Passage shown:
I agree, phonics is not the only part of learning to read, but it is the only effective way for word identification. And word identification is the first step in the actual process of reading. The next part is making meaning; initially recognising what the word that has just been decoded and blended 'means' (which will be dependent on the child's expressive and receptive vocabulary) and then how it works with the rest of the sentence so as to understand the idea that is being conveyed in writing. Clearly if the child doesn't get the first bit (decoding etc.) right they are going to struggle with the next bit.

So, a child comes to any form of learning and applies strategies.

So they may well do, but it is up to the teacher and parents to ensure that the correct strategies, those that will lead to effective, problem free reading, are learned and incorrect strategies not allowed to develop.

No-one is attempting to straitjacket your child into a one size fits all mould; children can all be taught the same way without losing their individuality. With reading, the aim is to make it so 'natural' feeling and so automatic that children have the ability to access a whole worlld of ideas and information through text, which they can use to help inform their individual views and character, without having to worry about the mechanical process behind word identification. And, as with learning any skill, practising the correct method to automaticity is the way to achieve this, even though it might feel a bit tiresome at times.

allyfe Sat 05-Apr-14 13:52:57

mrz - I know that is a teachers job, but do you think that teachers are actually able to do that with so many children in a class? It is a genuine question. I know that teaching is NOT the same as parenting, and I am not a teacher, but if I had to keep 30 children behaving acceptably, coordinating the many activities they have to do, I find it hard to imagine how it would be possible to teach all children based on their individual learning styles. I just can't imagine how it can be possible. But as I said, I'm not a teacher.

Data shown:
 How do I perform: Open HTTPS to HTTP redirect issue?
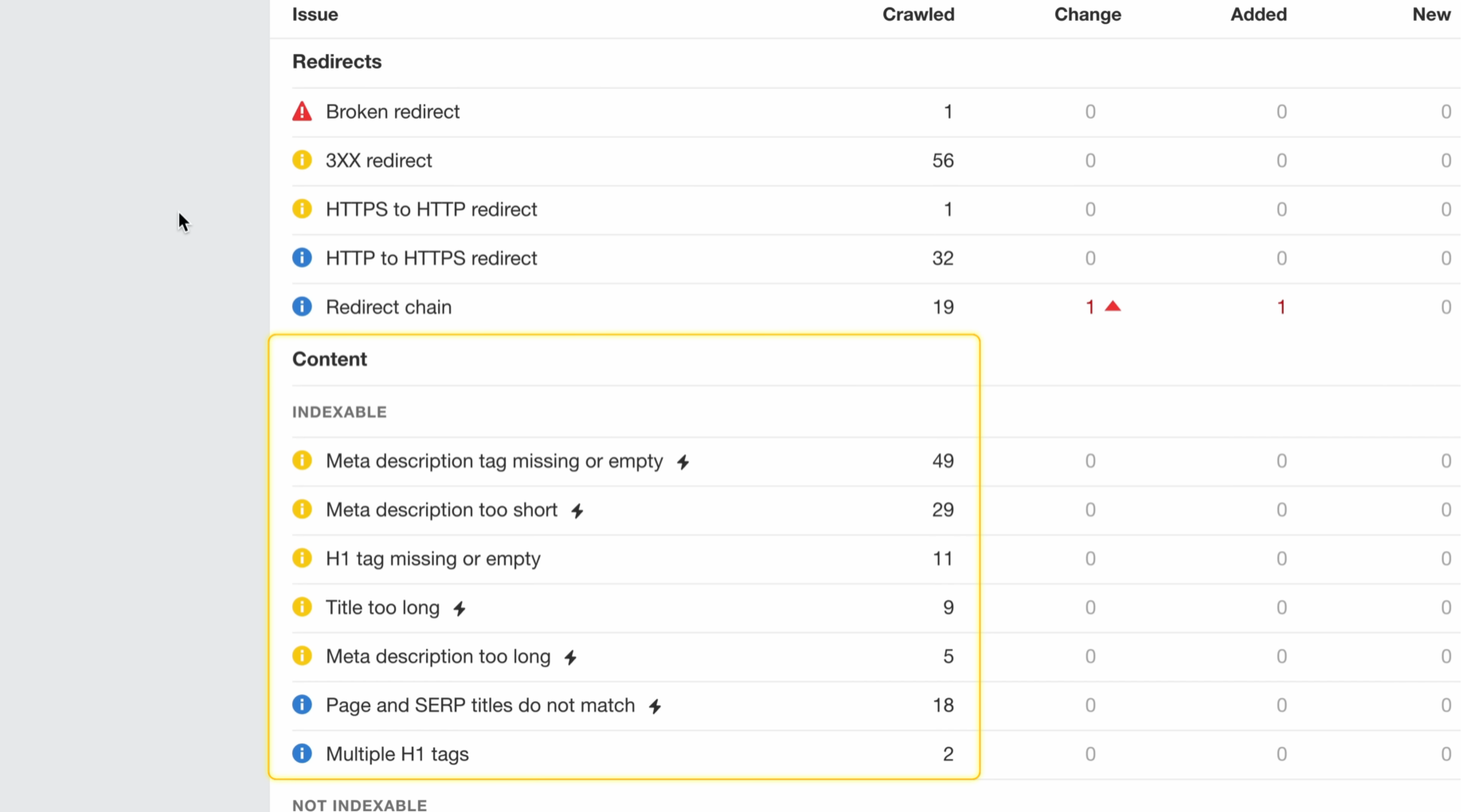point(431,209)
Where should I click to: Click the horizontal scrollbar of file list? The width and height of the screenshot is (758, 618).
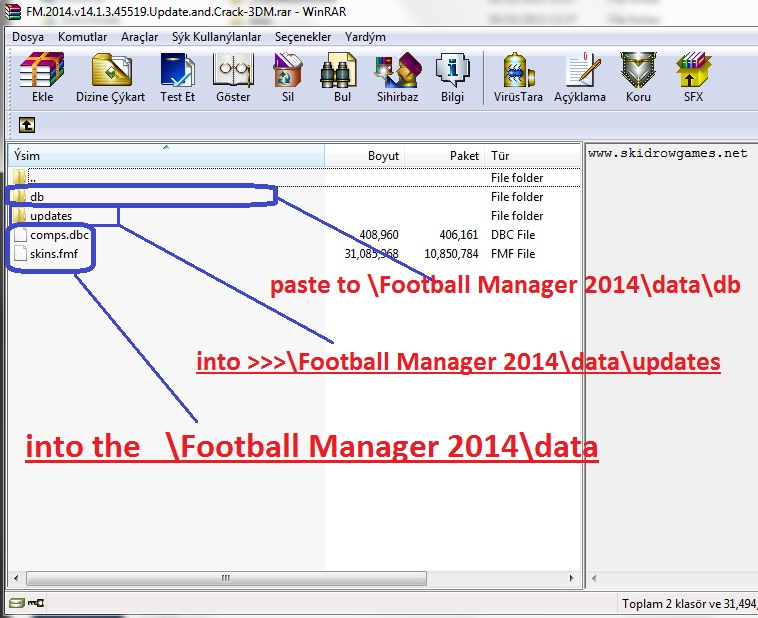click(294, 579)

Direction 1: From the phonics discussion above, write out the passage that begins at the words "I agree, phonics" and stops after the words "and applies strategies.".
Direction 2: Translate this sentence from the phonics discussion into French: "So, a child comes to any form of learning and applies strategies."

Correct result 1:
I agree, phonics is not the only part of learning to read, but it is the only effective way for word identification. And word identification is the first step in the actual process of reading. The next part is making meaning; initially recognising what the word that has just been decoded and blended 'means' (which will be dependent on the child's expressive and receptive vocabulary) and then how it works with the rest of the sentence so as to understand the idea that is being conveyed in writing. Clearly if the child doesn't get the first bit (decoding etc.) right they are going to struggle with the next bit.

So, a child comes to any form of learning and applies strategies.

Correct result 2: Ainsi, un enfant aborde toute forme d'apprentissage et applique des stratégies.